Problem to solve:
Look below for the line that contains "Viewport: 2576px width, 1346px height.", then copy it and each following line exactly, through and including the line that contains "The image size is (2564, 1271).".

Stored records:
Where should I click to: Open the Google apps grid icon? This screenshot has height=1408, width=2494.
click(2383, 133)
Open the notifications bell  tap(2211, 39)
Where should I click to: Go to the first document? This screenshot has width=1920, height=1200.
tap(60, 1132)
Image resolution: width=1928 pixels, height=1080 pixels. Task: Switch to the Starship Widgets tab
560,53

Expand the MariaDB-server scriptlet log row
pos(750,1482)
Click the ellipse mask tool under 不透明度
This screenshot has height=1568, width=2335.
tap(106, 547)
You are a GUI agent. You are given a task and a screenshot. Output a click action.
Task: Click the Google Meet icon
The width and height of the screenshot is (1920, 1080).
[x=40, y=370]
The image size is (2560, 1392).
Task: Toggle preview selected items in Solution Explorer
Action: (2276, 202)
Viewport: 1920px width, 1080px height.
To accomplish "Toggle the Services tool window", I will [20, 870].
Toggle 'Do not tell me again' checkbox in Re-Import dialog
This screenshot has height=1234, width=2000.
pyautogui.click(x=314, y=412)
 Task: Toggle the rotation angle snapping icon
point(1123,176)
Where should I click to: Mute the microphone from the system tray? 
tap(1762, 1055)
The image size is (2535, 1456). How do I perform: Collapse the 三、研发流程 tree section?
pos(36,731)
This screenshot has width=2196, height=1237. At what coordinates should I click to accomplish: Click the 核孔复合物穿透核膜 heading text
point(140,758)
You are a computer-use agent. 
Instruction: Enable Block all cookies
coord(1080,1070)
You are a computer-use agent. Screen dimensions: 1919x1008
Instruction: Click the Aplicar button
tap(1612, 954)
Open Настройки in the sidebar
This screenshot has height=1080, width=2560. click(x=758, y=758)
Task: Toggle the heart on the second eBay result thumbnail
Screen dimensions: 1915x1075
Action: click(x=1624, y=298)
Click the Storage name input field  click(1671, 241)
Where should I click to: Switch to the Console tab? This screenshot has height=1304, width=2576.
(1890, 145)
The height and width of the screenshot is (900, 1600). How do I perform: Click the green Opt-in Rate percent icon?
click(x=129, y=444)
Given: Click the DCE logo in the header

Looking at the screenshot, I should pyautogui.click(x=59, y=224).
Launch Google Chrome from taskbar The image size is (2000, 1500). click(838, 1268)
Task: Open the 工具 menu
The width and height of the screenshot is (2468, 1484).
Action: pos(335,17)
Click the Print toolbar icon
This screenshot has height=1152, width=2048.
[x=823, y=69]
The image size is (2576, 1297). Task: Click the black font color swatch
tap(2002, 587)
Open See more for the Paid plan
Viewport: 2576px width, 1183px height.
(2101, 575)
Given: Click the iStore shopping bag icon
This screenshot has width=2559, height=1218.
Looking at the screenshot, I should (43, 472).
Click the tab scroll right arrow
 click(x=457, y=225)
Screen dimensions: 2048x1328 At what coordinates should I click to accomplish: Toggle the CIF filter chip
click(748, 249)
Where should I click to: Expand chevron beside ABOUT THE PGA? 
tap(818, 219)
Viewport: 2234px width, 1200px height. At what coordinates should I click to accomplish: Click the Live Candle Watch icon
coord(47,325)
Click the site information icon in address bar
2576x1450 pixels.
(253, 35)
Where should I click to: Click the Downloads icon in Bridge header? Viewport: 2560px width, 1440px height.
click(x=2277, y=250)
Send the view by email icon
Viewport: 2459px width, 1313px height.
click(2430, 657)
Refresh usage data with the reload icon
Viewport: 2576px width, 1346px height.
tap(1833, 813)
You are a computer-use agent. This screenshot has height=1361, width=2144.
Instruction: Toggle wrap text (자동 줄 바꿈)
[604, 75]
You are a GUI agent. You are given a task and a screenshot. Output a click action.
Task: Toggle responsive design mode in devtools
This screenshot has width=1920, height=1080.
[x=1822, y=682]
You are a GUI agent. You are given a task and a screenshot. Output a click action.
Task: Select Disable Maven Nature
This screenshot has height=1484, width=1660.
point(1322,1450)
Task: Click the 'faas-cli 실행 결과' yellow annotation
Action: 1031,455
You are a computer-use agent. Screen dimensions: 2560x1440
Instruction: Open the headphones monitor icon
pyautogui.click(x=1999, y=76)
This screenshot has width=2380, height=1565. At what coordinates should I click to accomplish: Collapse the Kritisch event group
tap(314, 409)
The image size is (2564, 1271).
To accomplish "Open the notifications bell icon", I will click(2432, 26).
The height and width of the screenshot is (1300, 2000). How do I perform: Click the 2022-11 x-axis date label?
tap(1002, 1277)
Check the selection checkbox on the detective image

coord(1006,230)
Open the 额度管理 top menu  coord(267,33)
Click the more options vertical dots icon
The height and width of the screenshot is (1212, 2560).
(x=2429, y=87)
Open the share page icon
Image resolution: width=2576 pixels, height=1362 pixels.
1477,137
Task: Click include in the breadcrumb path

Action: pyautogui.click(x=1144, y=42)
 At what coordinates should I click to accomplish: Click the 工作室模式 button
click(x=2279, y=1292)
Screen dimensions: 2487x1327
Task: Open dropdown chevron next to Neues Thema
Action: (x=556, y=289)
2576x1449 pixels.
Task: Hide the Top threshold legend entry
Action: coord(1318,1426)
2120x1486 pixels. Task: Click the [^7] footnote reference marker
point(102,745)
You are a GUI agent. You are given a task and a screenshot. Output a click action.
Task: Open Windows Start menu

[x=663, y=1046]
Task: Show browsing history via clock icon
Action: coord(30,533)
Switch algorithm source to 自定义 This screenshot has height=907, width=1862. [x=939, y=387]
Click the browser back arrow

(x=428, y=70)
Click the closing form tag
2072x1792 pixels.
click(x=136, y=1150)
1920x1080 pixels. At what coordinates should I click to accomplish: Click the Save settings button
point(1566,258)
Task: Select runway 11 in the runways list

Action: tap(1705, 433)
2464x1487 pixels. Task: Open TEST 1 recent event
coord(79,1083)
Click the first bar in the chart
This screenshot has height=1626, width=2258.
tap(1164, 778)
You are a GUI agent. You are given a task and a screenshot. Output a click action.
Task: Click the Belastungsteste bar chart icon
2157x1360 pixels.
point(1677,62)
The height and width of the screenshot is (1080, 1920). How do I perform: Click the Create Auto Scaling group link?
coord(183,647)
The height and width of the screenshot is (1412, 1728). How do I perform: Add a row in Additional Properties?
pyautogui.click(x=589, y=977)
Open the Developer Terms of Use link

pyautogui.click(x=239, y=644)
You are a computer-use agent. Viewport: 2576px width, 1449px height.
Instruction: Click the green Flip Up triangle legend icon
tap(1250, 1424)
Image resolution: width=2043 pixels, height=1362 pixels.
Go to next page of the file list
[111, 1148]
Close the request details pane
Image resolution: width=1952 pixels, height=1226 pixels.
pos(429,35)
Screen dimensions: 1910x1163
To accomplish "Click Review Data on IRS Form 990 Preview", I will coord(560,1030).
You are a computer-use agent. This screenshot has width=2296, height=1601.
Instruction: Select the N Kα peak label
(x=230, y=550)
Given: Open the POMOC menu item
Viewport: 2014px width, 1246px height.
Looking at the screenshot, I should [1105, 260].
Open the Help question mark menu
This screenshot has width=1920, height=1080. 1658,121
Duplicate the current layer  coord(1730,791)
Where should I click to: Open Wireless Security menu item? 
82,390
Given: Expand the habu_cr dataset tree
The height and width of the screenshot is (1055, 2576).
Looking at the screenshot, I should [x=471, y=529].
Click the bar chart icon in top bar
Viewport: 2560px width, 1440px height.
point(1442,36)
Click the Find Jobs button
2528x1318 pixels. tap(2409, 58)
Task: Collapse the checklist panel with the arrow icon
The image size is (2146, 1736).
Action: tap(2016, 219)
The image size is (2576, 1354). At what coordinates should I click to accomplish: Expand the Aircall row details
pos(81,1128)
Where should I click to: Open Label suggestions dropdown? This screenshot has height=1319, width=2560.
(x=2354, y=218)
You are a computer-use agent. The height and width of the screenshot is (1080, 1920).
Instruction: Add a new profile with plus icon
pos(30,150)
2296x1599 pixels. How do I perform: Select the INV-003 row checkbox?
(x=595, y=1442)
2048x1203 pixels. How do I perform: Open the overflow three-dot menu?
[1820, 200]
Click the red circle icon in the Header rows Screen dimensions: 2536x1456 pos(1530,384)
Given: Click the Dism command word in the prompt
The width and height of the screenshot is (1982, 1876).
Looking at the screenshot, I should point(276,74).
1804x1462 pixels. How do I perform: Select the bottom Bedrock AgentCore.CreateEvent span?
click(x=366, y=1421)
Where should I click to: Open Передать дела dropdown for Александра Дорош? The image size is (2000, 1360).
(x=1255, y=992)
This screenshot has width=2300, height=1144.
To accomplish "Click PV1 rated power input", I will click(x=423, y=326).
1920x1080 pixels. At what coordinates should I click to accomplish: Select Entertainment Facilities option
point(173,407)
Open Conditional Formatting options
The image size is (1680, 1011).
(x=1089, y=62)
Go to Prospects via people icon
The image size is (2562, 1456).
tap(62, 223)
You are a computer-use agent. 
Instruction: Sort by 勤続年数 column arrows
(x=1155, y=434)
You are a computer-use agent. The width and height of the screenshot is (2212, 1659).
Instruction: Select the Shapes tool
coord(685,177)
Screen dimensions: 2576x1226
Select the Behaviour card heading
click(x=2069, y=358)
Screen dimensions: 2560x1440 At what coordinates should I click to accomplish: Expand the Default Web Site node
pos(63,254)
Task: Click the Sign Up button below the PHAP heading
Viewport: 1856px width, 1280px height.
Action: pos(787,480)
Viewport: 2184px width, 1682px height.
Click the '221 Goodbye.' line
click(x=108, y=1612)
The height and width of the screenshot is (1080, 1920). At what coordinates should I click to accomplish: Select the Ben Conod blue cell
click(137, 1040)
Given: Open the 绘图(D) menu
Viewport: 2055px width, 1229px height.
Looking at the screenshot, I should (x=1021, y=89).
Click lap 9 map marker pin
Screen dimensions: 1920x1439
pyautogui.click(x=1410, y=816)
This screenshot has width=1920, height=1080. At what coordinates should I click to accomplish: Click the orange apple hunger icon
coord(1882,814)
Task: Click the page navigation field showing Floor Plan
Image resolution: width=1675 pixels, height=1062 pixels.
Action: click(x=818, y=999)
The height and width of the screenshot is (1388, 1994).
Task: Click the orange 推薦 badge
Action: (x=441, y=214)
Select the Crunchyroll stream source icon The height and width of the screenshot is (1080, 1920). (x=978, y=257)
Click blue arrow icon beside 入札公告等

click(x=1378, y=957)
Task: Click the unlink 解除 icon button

Task response:
Viewport: 2576px width, 1346px height.
tap(1833, 813)
You are a computer-use agent. This screenshot has height=1361, width=2144.
Instruction: Toggle wrap text (자동 줄 바꿈)
[604, 75]
You are a GUI agent. You are given a task and a screenshot. Output a click action.
Task: Toggle responsive design mode in devtools
This screenshot has width=1920, height=1080.
[x=1822, y=682]
You are a GUI agent. You are given a task and a screenshot. Output a click action.
Task: Select Disable Maven Nature
This screenshot has height=1484, width=1660.
point(1322,1450)
Task: Click the 'faas-cli 실행 결과' yellow annotation
Action: 1031,455
You are a computer-use agent. Screen dimensions: 2560x1440
Instruction: Open the headphones monitor icon
pyautogui.click(x=1999, y=76)
This screenshot has width=2380, height=1565. At what coordinates should I click to accomplish: Collapse the Kritisch event group
tap(314, 409)
The image size is (2564, 1271).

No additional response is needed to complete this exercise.